[llvm] [SROA] Allow rewriting memcpy depending on tbaa.struct (PR #77597)

Wed Jan 10 06:34:12 PST 2024

bjope wrote:

> I'm somewhat skeptical about making SROA use TBAA metadata.

I'm not surprised and I'm also a bit skeptical. Yet, the comments in CGExprAgg that adds tbaa.struct on aggregate copies is indicating that tbaa.struct is added to aid expansion of memcpy into scalar memory ops. So it's weird if the we first add tbaa.struct metadata to aid SROA in doing this kind of optimizations and then aren't allowed to use it.

> 
> I think there may be an alternative fix here: Require that the new alloca type is always "correct" for all uses. This means reverting my change, and instead changing how the SliceTy is determined in: https://github.com/llvm/llvm-project/blob/db74d290b229efb64698996e8647e1cca264d84f/llvm/lib/Transforms/Scalar/SROA.cpp#L4695C1-L4695C1

I did look a lot at rewritePartition/findCommonType/getTypePartition. But if the frontend has emitted a memcpy in the first place then it is a bit hard to find a common type that isn't including the padding bits. As there could be a chain of memcpy so one would need to ensure that the memory being copied is initialized by a scalar store, and that no pointers into the memory escape (that all the final users are loads using the scalar type).

> 
> In particular, we would drop the "If not, can we find an appropriate subtype in the original allocated type?" part of the logic and adjust findCommonType() to work with non-byte-sized integers. I think that would both address the original issue while still producing the desired code in your case?
> 
> Though at a high-level, we should really just not ever emit loads and stored with non-byte-sized types in the first place. Clang's use of these for `_BitInt` violates the SysV ABI, so needs to be changed anyway. We probably can't outright forbid these in LLVM, but frontends really shouldn't be generating them.

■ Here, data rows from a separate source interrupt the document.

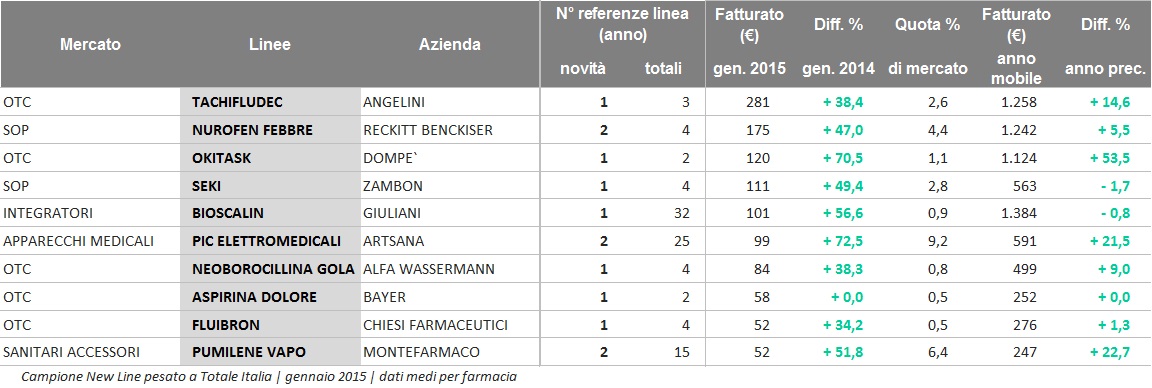This screenshot has height=388, width=1152.
Task: Select the NEOBOROCILLINA GOLA cell
Action: point(270,269)
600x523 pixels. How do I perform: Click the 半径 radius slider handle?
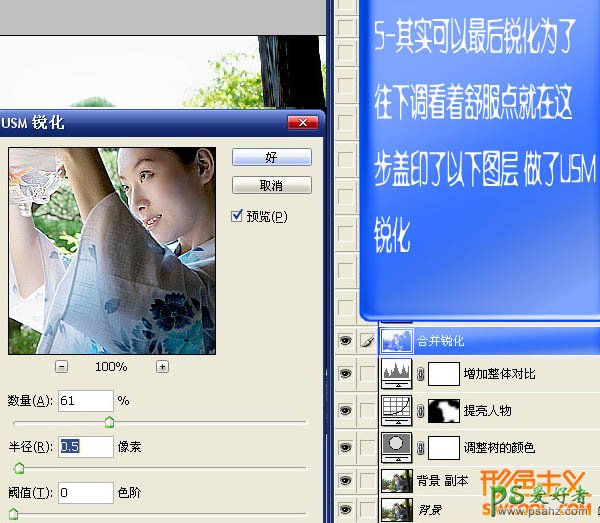click(17, 467)
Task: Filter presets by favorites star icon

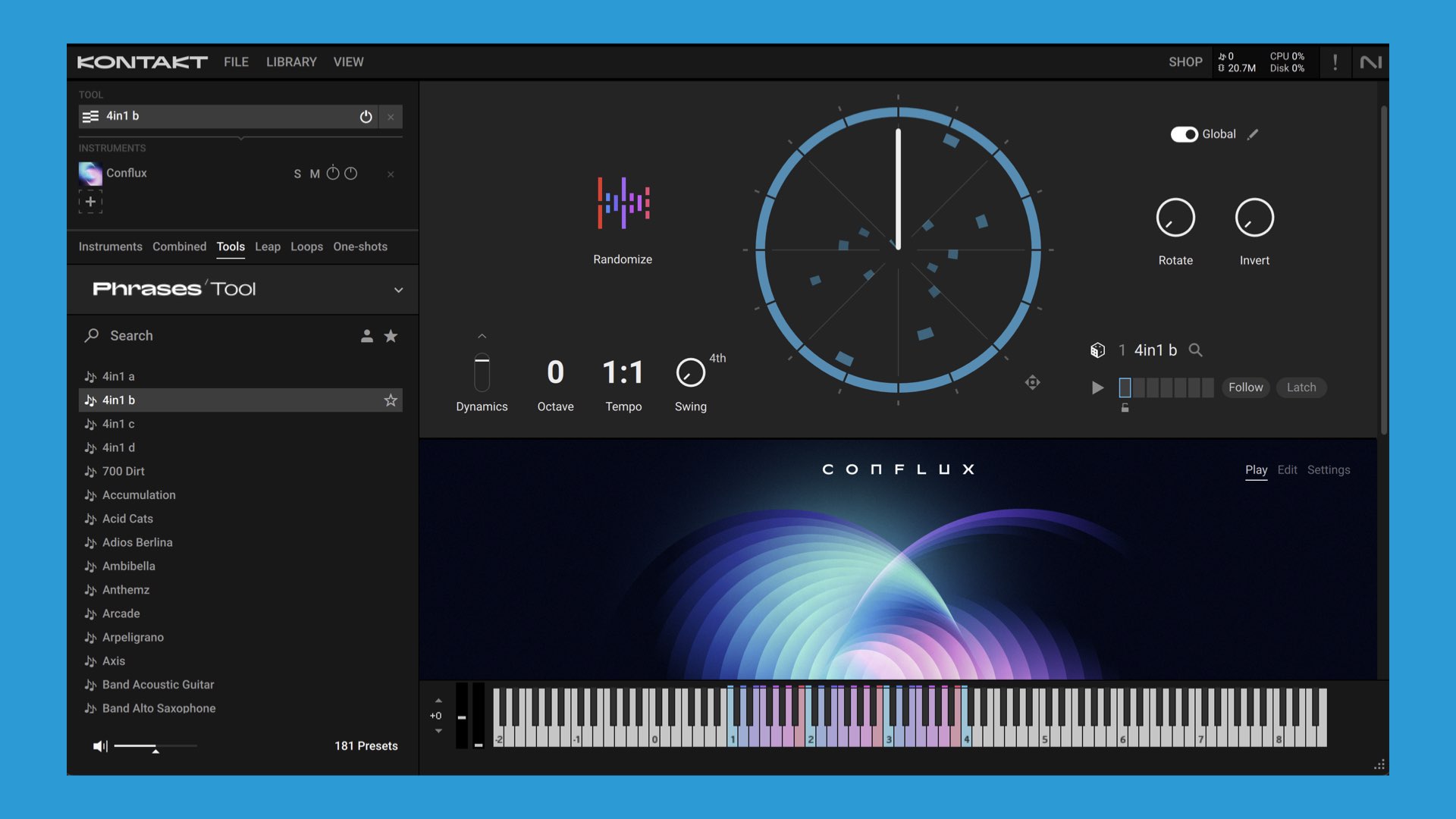Action: [x=391, y=336]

Right now our target has builtins operating on { i40, i40 }. So basically i40 is a builtin 40-bit type, with a store size of 48 bits (which is three bytes given an address unit size of 16 bits).
We could perhaps describe a load as "load i48 followed by trunc to i40" and hopefully ISel can lower it to a single i40 load to a 40-bit register. But it is difficult to describe a store as "anyextend i40 to i48 followed by store i48", to let ISel figure out that it can use a 40-bit store operation to write the 48 bits.

This has (amazingly) worked well in the past. But now, after https://github.com/llvm/llvm-project/commit/54067c5fbe9fc13ab195cdddb8f17e18d72b5fe4, when SROA failed to eliminate the aggregate copy via memcpy it ended up as a complete mess as I got a feeling that for example the LoopVectorizer wasn't happy with memcpy:s remaining inside the loop after SROA. At least one of the larger regressions involved lack of vectorization.

One option that I haven't fully explored yet would be to change our builtin {i40, i40} type in some way. Such as making sure that the CGExprAgg isn't using a memcpy in the first place. But then it would still not work in general for user defined structs etc. And maybe I would need to change the ABI for those builtin types.

https://github.com/llvm/llvm-project/pull/77597